- [Exercise task 1]
Answer each question from the article on Catalonian independence below.
(a) Which annual festival was Barcelona holding when fireworks erupted over Plaza Espana?
(b) On what date is the referendum on independence planned?
(c) What year was the defeat by Spanish forces that sites in the city commemorate?
- [Exercise task 2] Extend the article on Catalonian independence below, picking up after its final sentence.

- [Given text]
* * *

SITE INDEX
Today's Opinions, Tomorrow's Reality 
 

Stalling for Time


By David G. Young
 

Madrid, September 30, 2014 --  

Madrid is using the law as a tool for delaying a legitimate vote on Catalonian independence.

When fireworks erupted over Barcelona's Plaza Espana last Wednesday, the celebration was about much more than the city's annual Merce festival.  Fireworks streaked in the red and gold colors of the Catalonian flag.  A  video presentation carried nationalistic images that riled the crowd, six weeks ahead of a planned non-binding referendum on independence from Spain.

That referendum was felt a blow yesterday when the Spain's highest court agreed to hear a future case on the legality of the referendum, requiring the separatist Catalonian government halt preparations on the vote while the case is pending.1  The Catalonian government has said it will comply by suspending preparations for the referendum while pursuing legal challenges.

Even if the case does end up stopping the vote planned for November 9, it is unlikely to change Catalonians' drive for independence from Spain, which it perceives as having repressed them repeatedly in the past.  The city is filled with windows that drape the Catalonian flag, and sites that commemorate the 1714  defeat by Spanish forces that subjugated their nation.  Museum exhibits (in the Catalonian language of course) extol a sense of serial victimhood.

* * *

- [Data excerpts]

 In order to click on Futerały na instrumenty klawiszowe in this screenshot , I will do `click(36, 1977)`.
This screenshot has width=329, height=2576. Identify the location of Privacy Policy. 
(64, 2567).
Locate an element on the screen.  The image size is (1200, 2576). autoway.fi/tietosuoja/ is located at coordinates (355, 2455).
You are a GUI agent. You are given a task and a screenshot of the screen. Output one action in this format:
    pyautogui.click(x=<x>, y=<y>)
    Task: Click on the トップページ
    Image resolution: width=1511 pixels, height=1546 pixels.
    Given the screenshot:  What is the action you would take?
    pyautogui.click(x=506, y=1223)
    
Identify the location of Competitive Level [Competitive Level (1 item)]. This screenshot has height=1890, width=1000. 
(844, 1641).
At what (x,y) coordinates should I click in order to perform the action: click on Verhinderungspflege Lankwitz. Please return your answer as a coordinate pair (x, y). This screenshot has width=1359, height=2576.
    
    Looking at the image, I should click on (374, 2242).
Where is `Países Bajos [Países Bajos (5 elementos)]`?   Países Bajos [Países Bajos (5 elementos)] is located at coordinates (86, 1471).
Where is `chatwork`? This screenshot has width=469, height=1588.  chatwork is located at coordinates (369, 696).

* * *

- [Task output 1]
(a) The Merce festival
(b) November 9
(c) 1714

- [Task output 2]
The thick nationalist rhetoric can be a bit much, but it is hard to deny the Catalans' case for independence.  The region's distinct language and history as well as its strong industrial economy makes it as viable as many existing European states.  And given that Spain is already on the Euro, the financial disruptions of a divorce with Spain would be minimal compared with Scotland, which uses a currency specific to the United Kingdom, and is a poorer region than the combined country.

Unlike the United Kingdom, which gave Scotland permission for its narrowly lost independence referendum, Madrid shows no willingness to grant a similar vote.  The nonbinding referendum sought by the Catalonian government is designed to create legitimacy and momentum for the independence cause.  And a nonbinding referendum vote would be even more likely than a binding one to get a large majority, because voters know there are no immediate negative consequences.  (Consequences that probably killed the Scottish nationalists' chance of victory.)

For Madrid, the loss of its richest region to its treasury would be a blow disproportionate to its 7.5 million inhabitants.  For Catalans, who perceive themselves as subsidizing a poorer country, independence would remove a financial drain.  And given the likely presumption that an independent Catalan would be admitted to the EU, keeping its currency, trade ties and visa free travel to its neighbors, it is hard to see the downside.

That is why the Spanish government clings to the law to keep Catalonia from leaving.  The government knows it has no moral authority to suppress Catalonian will and little chance of winning a debate with voters of the region.  A legalistic approach to stopping the vote is the best it can do.

But having imposed a law that forbids secession on Catalan, and showing no willingness to ever change it, Madrid's legalistic strategy risks coming across as antidemocratic repression.

That would leave Catalan with the obvious choices of civil disobedience, an extra-legal independence vote,  and ultimately a unilateral declaration of independence.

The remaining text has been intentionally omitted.